I was rude to the guy at the Apple Store: When change leaders have a bad day

This week I was rude to the guy at the Genius Bar at the Apple Store.

I feel terrible about it.

Even though he was not listening to my history of the problem, and even though he was being smug (at least, he seemed darn smug by my smug-o-meter, which is always on high-alert when I enter that loud, bright store of proudly sleek and pricey stuff), and even though this was the third time I had to carry my heavy still-not-working monitor, sorry, display, through a shopping mall to drop it off, there was no excuse for me snapping at him.

It was a quick moment of unquiet desperation, a “That’s not what the person on the phone said” kind of comment. Over quickly, but still far from calm and gracious.

I try to hold myself to a high standard in interpersonal interactions. In other words, I try not to be a dick. I try to walk the walk of optimistic future-focused problem-solving that is key to my work with leaders of change, and to their work with their colleagues to improve work culture and performance.

I want to be one of the good guys. I’m an optimistic person who is patient and offers solutions and tries to be less sarcastic than is normal for me.

But on Tuesday evening, I was rude to the guy who was trying to help fix my $%!!, *@#$!%, !!&#@$ expensive screen that helps me get my work done without hunching over a laptop all day.

And now, three days later, I’m trying to take the lesson and move on.

The lesson is something like this, and I’m talking about you now, not just about my thwarted cranky self:

It’s okay for the people who make the good stuff happen, the people who create forward momentum and exude confident optimism, the people who contribute the most to a trusting, collaborative work culture, to have a bad day. It’s okay to be temporarily less able to be and do all the wonderful things all at once.

You are human. You will have bad days ( … weeks, months … ), and it’s nothing to feel guilty about or turn into an existential crisis. You are still the leader you were when you were better-rested or less ham-strung by bureaucracy or your personal life was a little less busy and challenging. When people weren’t on your last nerve. You’ll get your positive momentum back. Here are some thoughts (mantras even, if you swing that way) to help you be realistic and maintain your leadership presence when things are tough:

Let yourself be human. You’re not that special, and that’s a good thing. Don’t beat yourself up for having a bad day.

Be aware that you are not repping your best change-leader self. Self-awareness will help you manage your emotional presence even without any conscious effort. Which is cool, because when we have bad days, effort is in short supply. If you think others will notice your bad mood (Apple Store guy’s eyes got big and his head gave that little jerk backward), limit the damage. Don’t sulk in the meeting. Don’t snap at your boss. Anxiety and stress are contagious, and if you, the “let’s go, team!” person, are peevish or grim, people will think “oh, look, even she realizes there’s too much work to do around here.” (See “Come clean” below.)

Get the support you need. Talk to a friend. Problem-solve or just vent. If you need to vent, make it brief. The happiness people say too much venting makes things worse.

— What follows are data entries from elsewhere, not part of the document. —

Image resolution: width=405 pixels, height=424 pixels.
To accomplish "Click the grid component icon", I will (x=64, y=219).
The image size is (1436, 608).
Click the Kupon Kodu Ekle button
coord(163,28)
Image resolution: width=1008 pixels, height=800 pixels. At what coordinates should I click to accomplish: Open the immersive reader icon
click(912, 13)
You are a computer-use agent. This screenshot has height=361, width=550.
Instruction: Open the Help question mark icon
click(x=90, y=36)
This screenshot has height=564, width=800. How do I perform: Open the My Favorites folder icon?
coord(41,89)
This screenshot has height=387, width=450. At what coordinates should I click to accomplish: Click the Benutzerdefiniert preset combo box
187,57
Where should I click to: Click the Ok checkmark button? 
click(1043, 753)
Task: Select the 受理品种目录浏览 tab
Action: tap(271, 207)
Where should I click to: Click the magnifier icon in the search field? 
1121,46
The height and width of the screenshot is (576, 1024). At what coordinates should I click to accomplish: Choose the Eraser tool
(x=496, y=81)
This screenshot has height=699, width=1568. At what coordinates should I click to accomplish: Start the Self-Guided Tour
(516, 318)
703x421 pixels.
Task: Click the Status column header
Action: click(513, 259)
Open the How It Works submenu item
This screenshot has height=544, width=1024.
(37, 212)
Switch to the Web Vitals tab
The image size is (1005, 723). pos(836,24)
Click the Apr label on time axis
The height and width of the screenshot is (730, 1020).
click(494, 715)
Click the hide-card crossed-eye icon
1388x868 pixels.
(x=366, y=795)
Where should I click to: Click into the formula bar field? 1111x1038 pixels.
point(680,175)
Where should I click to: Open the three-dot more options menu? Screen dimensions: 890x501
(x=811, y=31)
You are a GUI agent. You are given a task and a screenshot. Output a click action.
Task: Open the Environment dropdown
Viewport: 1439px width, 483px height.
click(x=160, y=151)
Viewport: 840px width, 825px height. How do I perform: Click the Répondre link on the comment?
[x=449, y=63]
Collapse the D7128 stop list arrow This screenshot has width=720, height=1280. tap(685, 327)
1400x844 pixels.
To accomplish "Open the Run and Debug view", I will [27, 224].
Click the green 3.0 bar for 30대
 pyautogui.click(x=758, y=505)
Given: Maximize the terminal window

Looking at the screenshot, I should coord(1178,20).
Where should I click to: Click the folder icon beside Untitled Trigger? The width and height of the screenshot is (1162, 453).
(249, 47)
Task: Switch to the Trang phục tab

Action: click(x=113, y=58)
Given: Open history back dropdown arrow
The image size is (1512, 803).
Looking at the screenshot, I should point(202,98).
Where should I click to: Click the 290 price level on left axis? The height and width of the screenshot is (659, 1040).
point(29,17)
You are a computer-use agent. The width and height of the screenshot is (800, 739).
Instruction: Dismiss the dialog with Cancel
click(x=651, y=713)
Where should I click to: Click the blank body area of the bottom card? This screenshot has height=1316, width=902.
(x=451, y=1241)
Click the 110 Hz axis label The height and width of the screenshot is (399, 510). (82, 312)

Take care of yourself. Take a walk around the block or get some kind of exercise, even if you are too busy. Take a long lunch, even if you are too busy. Take three deep breaths every time you feel stress and/or that crap attitude bubble up.

Be patient with yourself. This also allows you to be patient with everyone else, which is crucial for sustained trust and progress over the long haul.

Come clean. “I’m having a rough time today. But of course I’m still very committed to Priorities A, B, and C, and to Projects D, E, and F.” If you can, and the rough patch isn’t just one bad day, share the work while you manage your rough patch. Let someone else facilitate that meeting.

Just get through it. Keep your head down as much as you can. Or fake it, if you’re good at faking it. If it’s more than a day or two’s rough patch, take a day off.

Every now and then, most crusaders for the good need to hear that you don’t have to be perfect all the time. It’s not reasonable, and again, you aren’t that special and that’s a good thing. If you needed this permission right about now, here it is.

If everything is going well these days, and you are feeling fine with your imperfections, that’s fantastic. And you have had a better week than me. Maybe you know someone who could use this message, or you want to bookmark this for when you do need it.